By the turn of the twentieth century, the Armenian art dealer Dikran Garabed Kelekian had swiftly become a world-renowned purveyor of Coptic, Islamic, and classical art, with shops and galleries in Paris, London.

His business clients included the likes of John D. Rockefeller, Louisine and Henry Osborne Havemeyer, and Henry Walters; indeed, much from their private collections are now on display at institutions such as the Metropolitan Museum of Art in New York City and the Walters Art Museum in Baltimore, in large part due to Dikran Kelekian’s facilitation of the original sales.

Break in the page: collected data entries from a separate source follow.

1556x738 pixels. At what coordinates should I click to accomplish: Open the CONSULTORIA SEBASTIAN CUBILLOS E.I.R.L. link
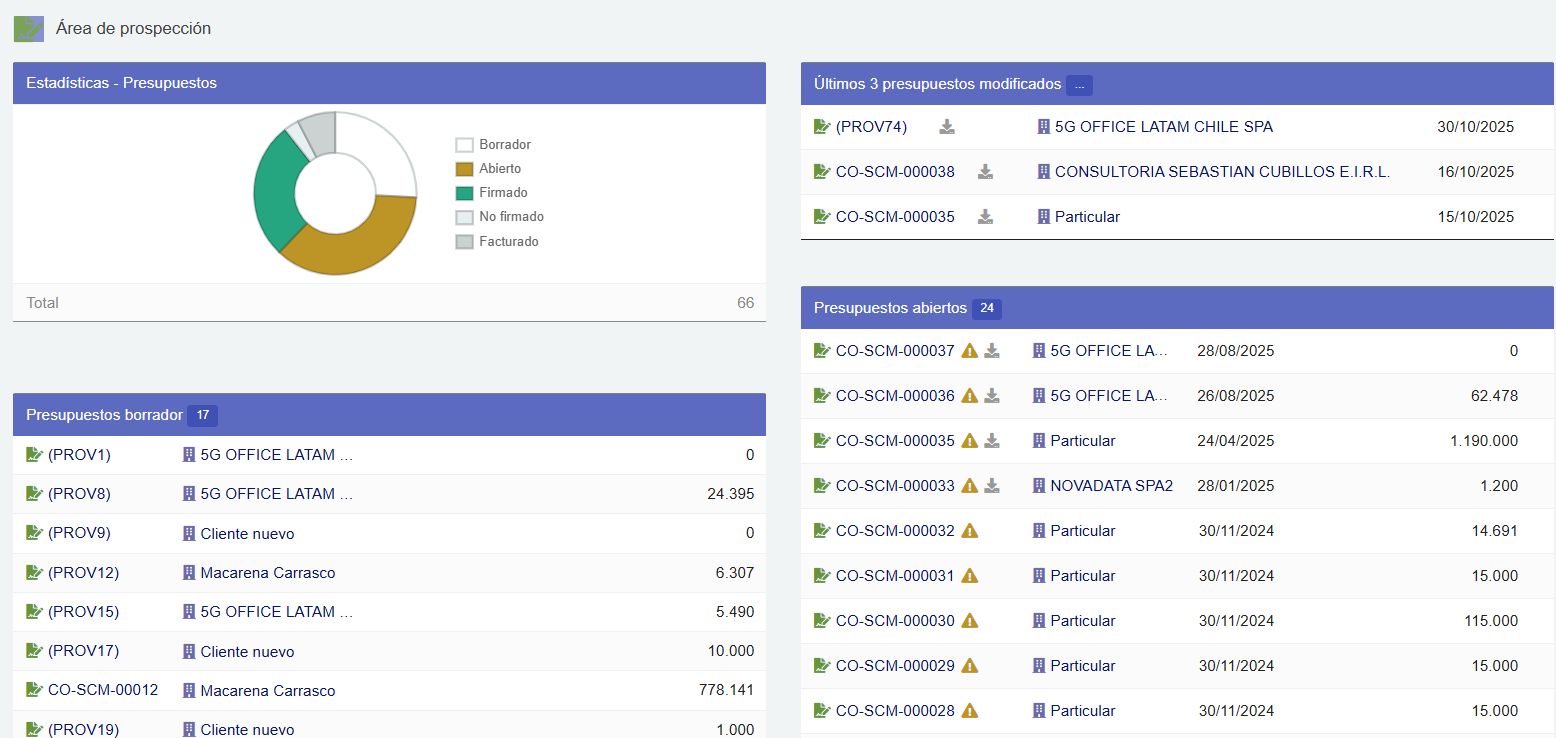[x=1221, y=172]
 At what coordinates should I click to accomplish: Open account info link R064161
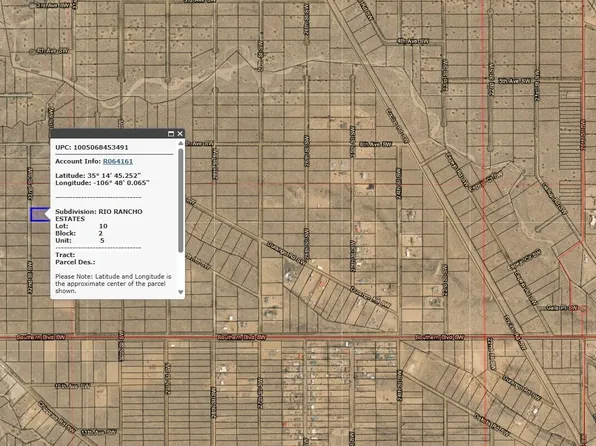(x=118, y=161)
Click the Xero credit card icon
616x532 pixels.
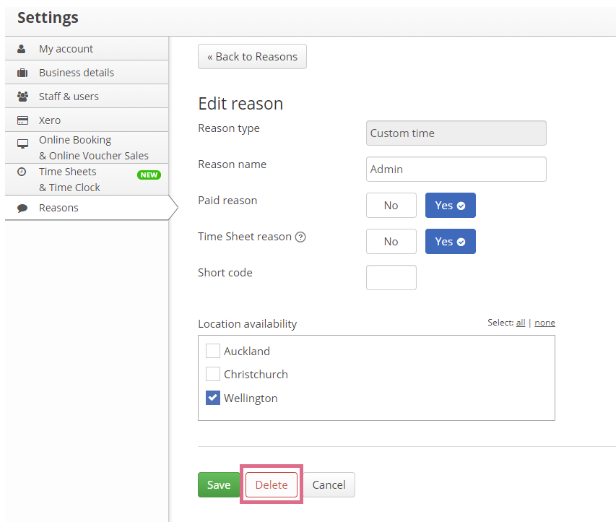[x=23, y=120]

In old age, Dikran was painted by the likes of Milton Avery, John Graham, Hans Moller, Walt Kuhn and André Derain. His friendships with fin de siècle artists are exemplified most, perhaps, by the fact that his son Charles was painted not once, but twice by the legendary Mary Cassatt. (Her portrait of Charles, aged 10, is  at the Walters; her portrait of Charles, aged 8, is at the Metropolitan Museum of Art in New York City.)

A New York Times article, reporting on his death in 1951, described him as “the dean of American collectors.” When he died and his New York business passed down to his son Charles, the elder Kelekian’s indelible mark had been left upon not only the collections that would ultimately wind up at the Met, the Walters, and elsewhere, but also on the art world as a whole.

Charles Dikran Kelekian, Mary Cassatt 1910, Walters Art Gallery (Public Domain)

By the mid-1970s, Charles Kelekian had left his own indelible mark on the art market. His own 1982 obituary in the New York Times described him, like his father, as the “dean of antiquities dealers in the United States.”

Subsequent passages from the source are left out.